By Youssef Sourgo
By Youssef Sourgo
Morocco World News
Casablanca, July 17, 2013
In the last couple of years, there has been a discernible tendency to misrepresent Moroccan women in popular media, especially in those produced in some of the Gulf countries. While misrepresentation usually stems from lack of knowledge and familiarity with the represented object, person or group of people, the misrepresentations of Moroccan women appear an exception to this assumption, since the misrepresenters here are other Arab countries, which share a considerable cluster of cultural vlaues with Morocco.
Recently, the image of the Moroccan woman has been subject to one more popular media distortion.

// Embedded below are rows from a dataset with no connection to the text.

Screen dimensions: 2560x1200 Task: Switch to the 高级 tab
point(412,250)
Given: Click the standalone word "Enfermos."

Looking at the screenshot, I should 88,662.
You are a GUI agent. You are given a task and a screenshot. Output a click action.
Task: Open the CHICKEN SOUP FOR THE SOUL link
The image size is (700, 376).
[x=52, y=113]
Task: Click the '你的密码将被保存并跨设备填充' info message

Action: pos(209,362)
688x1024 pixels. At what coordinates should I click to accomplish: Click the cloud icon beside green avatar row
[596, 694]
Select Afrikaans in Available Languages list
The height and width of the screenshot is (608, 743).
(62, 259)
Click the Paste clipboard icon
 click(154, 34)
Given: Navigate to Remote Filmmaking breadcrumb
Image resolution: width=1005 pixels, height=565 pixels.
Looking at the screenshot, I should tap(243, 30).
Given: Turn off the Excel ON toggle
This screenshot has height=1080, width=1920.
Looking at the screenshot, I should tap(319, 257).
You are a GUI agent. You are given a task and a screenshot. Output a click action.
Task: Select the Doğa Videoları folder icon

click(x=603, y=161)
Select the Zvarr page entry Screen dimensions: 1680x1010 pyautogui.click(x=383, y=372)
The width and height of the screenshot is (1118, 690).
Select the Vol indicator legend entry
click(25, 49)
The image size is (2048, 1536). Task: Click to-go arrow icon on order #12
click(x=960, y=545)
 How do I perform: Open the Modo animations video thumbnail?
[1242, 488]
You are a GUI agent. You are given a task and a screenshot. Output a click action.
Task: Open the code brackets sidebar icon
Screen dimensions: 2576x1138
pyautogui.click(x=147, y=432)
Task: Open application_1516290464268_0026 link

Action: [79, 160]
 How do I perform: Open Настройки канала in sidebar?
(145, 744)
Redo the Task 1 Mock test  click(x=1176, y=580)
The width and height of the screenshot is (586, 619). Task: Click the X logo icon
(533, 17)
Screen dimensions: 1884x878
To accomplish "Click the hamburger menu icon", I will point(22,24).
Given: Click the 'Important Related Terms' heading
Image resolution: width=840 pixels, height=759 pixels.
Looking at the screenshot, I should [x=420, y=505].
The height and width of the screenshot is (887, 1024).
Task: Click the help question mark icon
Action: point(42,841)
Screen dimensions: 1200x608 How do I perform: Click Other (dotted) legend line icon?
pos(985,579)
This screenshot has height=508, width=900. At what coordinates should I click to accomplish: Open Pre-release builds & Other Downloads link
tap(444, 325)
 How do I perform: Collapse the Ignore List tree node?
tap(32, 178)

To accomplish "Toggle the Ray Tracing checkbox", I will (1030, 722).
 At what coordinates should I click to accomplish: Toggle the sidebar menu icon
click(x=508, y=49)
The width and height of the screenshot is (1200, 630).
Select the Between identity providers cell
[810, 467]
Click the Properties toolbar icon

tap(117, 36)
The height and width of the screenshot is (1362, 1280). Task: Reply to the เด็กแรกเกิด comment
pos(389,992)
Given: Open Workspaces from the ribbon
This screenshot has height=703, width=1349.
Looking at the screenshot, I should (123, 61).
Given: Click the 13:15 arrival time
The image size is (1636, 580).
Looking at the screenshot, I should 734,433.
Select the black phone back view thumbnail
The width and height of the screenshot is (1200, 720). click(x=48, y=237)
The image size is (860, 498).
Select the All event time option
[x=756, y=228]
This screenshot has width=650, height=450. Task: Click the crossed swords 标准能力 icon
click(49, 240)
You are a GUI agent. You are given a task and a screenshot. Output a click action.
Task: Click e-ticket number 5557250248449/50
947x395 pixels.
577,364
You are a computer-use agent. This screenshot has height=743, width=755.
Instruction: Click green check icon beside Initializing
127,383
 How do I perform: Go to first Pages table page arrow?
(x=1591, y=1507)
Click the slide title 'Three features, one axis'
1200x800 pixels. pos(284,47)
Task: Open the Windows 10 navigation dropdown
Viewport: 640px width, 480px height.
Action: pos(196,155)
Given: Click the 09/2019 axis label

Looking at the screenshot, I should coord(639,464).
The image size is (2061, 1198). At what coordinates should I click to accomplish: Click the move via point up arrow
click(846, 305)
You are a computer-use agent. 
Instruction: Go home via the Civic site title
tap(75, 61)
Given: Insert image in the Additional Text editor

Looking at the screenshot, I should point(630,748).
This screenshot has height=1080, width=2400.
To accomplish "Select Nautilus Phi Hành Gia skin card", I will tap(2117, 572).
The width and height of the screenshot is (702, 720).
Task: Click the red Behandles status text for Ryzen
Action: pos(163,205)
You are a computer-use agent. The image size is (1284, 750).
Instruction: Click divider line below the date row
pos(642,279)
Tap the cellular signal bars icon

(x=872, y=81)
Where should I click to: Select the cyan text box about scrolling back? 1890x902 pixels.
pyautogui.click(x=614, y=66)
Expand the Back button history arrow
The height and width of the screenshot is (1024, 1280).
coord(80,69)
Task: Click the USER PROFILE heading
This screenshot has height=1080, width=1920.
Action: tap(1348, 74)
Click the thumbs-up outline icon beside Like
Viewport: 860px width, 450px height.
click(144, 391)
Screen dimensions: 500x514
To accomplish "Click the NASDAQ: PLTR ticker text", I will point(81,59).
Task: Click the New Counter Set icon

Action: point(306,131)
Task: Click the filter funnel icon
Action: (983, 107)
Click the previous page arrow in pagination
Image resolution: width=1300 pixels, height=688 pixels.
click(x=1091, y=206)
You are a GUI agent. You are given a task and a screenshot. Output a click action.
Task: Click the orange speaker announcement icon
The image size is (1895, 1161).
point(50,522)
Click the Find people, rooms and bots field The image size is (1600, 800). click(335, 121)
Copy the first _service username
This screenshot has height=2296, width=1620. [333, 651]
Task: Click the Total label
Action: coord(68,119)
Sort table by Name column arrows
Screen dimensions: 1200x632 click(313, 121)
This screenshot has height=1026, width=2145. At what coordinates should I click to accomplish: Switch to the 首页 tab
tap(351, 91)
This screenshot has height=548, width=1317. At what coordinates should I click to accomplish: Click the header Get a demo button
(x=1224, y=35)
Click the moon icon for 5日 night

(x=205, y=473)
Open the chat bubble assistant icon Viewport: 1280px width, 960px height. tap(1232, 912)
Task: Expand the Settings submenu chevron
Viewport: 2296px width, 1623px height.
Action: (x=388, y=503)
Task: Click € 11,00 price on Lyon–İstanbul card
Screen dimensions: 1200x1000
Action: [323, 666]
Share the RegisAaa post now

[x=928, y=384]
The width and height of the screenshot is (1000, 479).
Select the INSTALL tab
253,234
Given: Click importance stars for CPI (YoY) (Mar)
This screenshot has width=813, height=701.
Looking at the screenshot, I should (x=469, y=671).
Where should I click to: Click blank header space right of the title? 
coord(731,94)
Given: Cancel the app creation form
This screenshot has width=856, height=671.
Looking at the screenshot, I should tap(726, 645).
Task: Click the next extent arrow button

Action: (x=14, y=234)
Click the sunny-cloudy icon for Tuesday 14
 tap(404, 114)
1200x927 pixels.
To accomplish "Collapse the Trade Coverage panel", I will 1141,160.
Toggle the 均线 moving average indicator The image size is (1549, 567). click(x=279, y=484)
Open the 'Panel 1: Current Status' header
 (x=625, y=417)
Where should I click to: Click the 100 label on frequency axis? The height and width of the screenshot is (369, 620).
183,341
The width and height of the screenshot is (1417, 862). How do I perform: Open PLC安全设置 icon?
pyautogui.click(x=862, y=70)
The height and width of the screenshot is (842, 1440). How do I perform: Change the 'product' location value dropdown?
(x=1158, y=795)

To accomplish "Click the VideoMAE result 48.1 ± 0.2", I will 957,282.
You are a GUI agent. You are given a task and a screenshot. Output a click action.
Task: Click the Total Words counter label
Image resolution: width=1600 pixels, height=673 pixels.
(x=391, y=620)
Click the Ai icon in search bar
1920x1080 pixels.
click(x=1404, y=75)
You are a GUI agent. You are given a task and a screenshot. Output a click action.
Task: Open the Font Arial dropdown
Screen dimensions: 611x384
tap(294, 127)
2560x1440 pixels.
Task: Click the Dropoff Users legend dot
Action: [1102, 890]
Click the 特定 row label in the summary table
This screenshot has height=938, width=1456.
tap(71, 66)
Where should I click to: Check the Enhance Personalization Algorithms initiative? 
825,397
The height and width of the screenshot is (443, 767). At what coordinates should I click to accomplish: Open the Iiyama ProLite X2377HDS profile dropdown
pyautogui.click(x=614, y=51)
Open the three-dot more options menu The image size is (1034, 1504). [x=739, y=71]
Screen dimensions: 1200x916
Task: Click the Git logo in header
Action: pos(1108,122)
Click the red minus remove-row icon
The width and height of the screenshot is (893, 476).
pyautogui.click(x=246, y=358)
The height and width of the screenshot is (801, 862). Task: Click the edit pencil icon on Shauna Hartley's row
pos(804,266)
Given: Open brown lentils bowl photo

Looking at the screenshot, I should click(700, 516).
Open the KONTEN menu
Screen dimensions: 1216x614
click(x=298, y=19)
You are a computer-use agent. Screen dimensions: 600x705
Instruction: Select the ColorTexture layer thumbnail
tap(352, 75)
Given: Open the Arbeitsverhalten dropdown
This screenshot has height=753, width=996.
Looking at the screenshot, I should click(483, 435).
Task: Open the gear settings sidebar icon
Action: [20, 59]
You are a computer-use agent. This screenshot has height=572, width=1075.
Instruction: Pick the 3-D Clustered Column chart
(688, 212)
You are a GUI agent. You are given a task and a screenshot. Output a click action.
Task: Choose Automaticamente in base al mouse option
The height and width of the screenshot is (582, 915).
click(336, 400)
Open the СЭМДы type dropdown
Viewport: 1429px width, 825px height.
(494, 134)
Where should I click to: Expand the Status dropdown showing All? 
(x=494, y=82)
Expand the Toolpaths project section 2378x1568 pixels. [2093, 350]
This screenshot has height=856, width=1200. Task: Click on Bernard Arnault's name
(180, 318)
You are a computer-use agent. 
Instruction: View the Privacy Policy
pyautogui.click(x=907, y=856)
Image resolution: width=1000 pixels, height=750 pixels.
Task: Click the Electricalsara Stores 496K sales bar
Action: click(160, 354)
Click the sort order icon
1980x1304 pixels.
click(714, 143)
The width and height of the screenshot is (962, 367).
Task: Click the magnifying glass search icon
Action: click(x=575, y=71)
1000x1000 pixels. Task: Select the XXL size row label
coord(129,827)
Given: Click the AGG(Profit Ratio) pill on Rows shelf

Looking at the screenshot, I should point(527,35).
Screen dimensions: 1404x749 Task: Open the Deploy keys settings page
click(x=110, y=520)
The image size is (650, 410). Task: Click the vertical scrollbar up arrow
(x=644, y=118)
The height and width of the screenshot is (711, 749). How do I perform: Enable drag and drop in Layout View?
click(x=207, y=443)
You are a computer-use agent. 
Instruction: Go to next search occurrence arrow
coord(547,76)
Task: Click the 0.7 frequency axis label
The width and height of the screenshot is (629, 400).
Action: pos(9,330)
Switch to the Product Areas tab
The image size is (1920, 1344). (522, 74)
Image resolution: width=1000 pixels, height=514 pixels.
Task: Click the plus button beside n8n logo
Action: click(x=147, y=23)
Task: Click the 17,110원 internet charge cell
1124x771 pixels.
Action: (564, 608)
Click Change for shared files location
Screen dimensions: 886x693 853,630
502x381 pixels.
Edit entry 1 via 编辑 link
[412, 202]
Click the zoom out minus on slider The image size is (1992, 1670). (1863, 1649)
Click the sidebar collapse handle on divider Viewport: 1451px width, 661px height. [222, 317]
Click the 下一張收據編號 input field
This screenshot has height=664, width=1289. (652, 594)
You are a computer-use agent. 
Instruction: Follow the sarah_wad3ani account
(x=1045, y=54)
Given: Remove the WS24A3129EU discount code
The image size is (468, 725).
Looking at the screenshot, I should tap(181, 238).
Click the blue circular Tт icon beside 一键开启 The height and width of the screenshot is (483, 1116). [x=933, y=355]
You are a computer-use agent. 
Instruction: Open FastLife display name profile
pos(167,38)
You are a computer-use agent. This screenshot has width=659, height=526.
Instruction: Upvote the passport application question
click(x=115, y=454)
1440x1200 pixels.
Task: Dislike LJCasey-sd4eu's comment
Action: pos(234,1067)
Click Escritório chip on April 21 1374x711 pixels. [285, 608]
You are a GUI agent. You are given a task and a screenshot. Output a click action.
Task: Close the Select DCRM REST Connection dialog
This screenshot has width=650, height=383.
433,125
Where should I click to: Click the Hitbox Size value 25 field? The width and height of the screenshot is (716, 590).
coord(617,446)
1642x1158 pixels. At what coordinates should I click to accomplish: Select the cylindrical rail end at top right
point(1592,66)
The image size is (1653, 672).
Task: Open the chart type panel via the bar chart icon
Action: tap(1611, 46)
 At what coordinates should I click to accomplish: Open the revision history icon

A soap opera exclusively designed for broadcast in Ramadan in Saudi Arabia, entitled “Kalam A’nass” (people’s talk), joined the list of Gulf countries’ TV products that distort the image of Moroccan women.
Episode number 6 of the series, specifically titled “Al Khirfan (the sheep), depicted Moroccan women in the most derogatory fashion. The episode depicts an ambitious young woman who sets up a call-center business and hires Moroccan girls to work in it.
The Moroccan girls’ task in this episode consists in duping Saudi young men by seducing and selling them illusory promises of love via phone calls in exchange of money. Such practice has been described as “love trading.” Also in the same episode, a Moroccan woman is depicted as leading other girls within the call center in their sordid endeavors, by instructing them on how to dupe “the sheep.”
The image of the Lebanese woman also had its share of distortion in Saudi Arabia’s Kalam A’Nass. The Saudi series also tarnished the image of Saudi young men. Their portrayed happy-go-lucky attitudes towards women has further fostered the unsavory distorted image other mediatic forms of expression had propagated about them.
Like among popular culture products generated in Gulf countries on Moroccan women, Kalam A’Nass radiates undertones of direct attack not only on Moroccan woman, but also beyond on the Arab world at large. Ironically, Moroccan women, being a constitutive fragment of the mosaic of female Arab identities, are being misreprepresented by their fellow Arabs, who are supposed to respect the cultural and religious values they have in common Morocco.